Tipik bir 10 numaradir.. Oyun kurma güdüsüne sahip iken kendisine gelir gelmez itina ile calistigi frikikleri, hizi, calimlari... Beckenbauer'den sonra en büyük yetenek olarak anilmaya basliyor Almanya da..

Sonrasi okuyunca gelir insallah.. Simdilik Deisler ilk golünü atmistir Bundesliga'da.. Isin asil önemli kismi Berlin'de yasadiklari ve Bayern Münih maceralari..

6 yorum:

sawero dedi ki...

kitabı bitirince uzun uzun yazmanı bekliyorum borges, zira çok büyük avm lerin gösterişli kitapçılarında, ''dünyada 100 ünlü futbolcu'' şeklindeki kitaplardan başkası bulunmuyor burda pek.
bu adama ne olduğu benim de hep merak ettiğim bir konu, yani sen öğren bize de anlat bi zahmet:)

Borges dedi ki...

Ne diyeyim ki ben, umarim birileri cevirir ve ülkede de yayimlanir, cok güzel zira..

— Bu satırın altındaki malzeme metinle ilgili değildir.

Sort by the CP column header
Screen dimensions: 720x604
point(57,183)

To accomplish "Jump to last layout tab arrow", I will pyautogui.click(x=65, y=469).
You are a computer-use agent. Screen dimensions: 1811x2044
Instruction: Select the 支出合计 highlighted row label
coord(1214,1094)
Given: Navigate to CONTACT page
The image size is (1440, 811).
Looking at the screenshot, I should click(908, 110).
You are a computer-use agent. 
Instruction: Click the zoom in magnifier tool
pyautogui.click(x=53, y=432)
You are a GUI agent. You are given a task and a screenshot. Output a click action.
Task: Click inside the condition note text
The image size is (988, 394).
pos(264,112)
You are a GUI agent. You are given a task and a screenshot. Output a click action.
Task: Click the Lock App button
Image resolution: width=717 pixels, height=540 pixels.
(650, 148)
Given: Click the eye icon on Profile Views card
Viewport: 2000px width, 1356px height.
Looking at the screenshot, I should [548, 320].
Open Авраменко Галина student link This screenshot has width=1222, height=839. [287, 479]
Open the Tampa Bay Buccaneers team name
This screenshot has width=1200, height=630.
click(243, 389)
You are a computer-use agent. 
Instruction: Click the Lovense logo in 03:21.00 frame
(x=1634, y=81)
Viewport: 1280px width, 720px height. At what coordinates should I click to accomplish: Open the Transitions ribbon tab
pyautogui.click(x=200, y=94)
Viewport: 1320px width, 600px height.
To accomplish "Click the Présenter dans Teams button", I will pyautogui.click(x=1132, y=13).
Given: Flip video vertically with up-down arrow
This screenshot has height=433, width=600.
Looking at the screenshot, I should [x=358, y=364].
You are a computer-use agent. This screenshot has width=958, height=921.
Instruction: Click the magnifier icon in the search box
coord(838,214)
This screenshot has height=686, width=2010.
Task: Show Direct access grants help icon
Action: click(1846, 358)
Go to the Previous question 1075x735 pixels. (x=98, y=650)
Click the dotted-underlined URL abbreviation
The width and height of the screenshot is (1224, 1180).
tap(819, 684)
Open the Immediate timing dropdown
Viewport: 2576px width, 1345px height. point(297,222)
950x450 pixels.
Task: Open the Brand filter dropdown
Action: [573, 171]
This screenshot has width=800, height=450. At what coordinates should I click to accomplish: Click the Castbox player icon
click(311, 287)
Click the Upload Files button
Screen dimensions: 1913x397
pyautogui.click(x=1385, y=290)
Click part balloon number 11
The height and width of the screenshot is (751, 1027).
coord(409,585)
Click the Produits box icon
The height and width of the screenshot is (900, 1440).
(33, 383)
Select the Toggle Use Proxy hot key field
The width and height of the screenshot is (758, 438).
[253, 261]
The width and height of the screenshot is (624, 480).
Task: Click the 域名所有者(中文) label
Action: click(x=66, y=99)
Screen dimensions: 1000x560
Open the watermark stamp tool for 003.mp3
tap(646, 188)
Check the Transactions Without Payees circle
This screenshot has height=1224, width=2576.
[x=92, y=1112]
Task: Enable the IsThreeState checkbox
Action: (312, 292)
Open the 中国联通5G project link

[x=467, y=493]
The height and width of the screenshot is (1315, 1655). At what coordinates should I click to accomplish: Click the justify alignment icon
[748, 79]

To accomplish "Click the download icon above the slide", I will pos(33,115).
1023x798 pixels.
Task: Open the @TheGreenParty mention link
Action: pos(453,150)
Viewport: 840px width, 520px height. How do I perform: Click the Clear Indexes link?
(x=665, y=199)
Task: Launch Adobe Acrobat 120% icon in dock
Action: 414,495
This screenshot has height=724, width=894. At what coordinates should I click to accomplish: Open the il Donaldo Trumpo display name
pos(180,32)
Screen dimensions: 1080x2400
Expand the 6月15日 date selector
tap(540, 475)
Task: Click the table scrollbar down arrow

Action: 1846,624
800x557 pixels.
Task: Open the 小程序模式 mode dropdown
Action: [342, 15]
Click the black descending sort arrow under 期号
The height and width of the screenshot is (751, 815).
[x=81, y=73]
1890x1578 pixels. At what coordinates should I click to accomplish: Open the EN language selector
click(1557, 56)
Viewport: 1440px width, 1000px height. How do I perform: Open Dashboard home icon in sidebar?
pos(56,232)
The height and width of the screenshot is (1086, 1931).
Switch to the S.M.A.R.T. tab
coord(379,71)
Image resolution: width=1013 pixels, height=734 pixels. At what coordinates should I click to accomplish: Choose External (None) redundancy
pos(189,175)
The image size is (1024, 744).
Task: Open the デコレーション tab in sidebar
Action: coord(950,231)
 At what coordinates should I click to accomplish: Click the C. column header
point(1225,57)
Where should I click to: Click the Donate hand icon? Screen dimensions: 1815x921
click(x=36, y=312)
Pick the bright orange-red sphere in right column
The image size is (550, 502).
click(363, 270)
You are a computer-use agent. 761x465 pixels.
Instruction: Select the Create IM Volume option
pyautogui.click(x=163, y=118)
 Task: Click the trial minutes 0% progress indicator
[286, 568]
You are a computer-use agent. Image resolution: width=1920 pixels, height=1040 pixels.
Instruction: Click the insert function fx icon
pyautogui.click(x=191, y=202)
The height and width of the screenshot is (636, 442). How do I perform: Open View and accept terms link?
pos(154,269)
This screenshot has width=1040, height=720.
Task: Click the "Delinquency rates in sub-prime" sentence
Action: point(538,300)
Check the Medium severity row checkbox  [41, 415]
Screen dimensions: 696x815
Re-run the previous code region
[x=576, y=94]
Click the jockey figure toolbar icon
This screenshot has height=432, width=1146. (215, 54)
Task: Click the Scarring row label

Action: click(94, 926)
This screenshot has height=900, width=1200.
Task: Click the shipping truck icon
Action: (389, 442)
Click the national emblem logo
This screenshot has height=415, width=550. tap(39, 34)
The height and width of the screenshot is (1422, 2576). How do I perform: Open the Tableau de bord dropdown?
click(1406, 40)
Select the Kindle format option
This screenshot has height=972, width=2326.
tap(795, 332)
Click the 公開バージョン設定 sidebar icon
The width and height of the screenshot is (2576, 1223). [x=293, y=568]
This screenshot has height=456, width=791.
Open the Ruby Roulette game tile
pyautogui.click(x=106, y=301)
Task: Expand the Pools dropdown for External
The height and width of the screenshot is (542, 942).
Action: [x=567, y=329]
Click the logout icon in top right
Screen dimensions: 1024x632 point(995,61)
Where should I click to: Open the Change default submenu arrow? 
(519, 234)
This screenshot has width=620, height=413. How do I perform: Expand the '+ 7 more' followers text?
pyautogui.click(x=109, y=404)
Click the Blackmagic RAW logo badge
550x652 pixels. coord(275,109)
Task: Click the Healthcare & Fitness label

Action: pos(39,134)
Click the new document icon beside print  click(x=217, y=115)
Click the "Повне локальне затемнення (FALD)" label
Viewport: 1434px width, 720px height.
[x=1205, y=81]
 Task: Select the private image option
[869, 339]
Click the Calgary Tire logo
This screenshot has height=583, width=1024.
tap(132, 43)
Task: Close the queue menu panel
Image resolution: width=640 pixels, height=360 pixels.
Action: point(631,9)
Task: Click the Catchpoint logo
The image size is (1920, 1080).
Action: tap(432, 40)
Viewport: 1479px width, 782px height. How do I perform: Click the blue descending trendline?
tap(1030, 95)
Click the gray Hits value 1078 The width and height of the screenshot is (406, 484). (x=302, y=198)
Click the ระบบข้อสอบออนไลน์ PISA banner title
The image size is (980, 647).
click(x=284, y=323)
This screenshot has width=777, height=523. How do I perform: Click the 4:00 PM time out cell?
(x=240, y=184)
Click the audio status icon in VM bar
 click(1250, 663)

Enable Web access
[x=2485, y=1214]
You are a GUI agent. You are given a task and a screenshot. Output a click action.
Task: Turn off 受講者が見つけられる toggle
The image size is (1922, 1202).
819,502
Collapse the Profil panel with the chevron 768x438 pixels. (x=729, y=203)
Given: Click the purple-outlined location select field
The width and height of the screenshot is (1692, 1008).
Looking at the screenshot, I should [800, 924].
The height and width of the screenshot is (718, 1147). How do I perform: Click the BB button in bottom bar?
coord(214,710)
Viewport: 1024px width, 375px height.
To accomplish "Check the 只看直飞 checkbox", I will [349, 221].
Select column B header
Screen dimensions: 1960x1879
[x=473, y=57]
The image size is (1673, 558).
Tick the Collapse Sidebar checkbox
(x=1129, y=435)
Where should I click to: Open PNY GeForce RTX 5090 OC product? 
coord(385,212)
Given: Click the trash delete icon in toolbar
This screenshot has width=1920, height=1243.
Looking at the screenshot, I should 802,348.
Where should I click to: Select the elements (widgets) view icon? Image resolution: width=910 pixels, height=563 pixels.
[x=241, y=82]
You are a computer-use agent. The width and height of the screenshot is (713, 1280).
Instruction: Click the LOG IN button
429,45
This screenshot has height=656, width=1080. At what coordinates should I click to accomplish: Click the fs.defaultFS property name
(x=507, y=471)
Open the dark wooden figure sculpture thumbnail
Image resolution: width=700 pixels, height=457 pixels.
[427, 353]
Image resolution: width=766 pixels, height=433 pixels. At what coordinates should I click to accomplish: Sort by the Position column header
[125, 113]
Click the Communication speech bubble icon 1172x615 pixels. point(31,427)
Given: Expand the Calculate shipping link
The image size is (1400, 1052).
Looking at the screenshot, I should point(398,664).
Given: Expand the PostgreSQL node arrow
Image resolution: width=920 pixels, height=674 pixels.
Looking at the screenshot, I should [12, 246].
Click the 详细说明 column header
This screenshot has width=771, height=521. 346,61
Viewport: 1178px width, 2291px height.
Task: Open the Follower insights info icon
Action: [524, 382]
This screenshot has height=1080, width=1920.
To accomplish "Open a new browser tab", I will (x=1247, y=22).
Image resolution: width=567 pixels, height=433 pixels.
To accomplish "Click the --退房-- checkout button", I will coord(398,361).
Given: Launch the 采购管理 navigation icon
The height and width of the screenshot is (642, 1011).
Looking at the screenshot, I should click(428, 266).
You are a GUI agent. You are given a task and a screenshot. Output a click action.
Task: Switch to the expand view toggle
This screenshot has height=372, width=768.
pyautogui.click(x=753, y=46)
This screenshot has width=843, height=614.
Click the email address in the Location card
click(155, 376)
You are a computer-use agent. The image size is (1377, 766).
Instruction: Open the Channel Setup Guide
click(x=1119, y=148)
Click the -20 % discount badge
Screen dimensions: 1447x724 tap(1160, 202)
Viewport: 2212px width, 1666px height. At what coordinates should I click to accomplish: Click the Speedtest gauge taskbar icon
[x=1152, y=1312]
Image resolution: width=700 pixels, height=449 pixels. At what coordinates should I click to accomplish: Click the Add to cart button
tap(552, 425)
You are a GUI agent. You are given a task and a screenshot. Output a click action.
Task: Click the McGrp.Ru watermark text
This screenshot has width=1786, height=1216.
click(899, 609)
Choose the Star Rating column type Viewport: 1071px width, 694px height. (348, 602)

Okudukca azar azar iki-üc post daha atarim ben..

varol döken dedi ki...

bu çocuk sağ açık oynamadı mı ya uzun süre?

lars ricken ile birlikte hatırlarım ben nedense hep...

Borges dedi ki...

Oynadi ama zorunluluktan.. Özellikle Sag acik oynamak dahi depresif hale getirmistir zira o bölgede oynamayi hic sevemdigi asil yerinin oyun kurucu oldugunu cokca defa belirtmistir.. Bayern de sag acik oynadi ki aslen oyun kurucudur kendisi.. En sevdigi pozisyon da budur, ilk cikis yaptigi vakit hani su biten on numaralarin son örnegi diyerek lanse edilmisti Almanyada..

Morpheus dedi ki...

Yazının devamını sabırsızlıkla bekliyoruz borges

Adsız dedi ki...

sen böyle yazınca insanda kitabı çevirme isteği uyanıyor..oaraya gelişimde ilk fırsatta alıcam sanırım..:)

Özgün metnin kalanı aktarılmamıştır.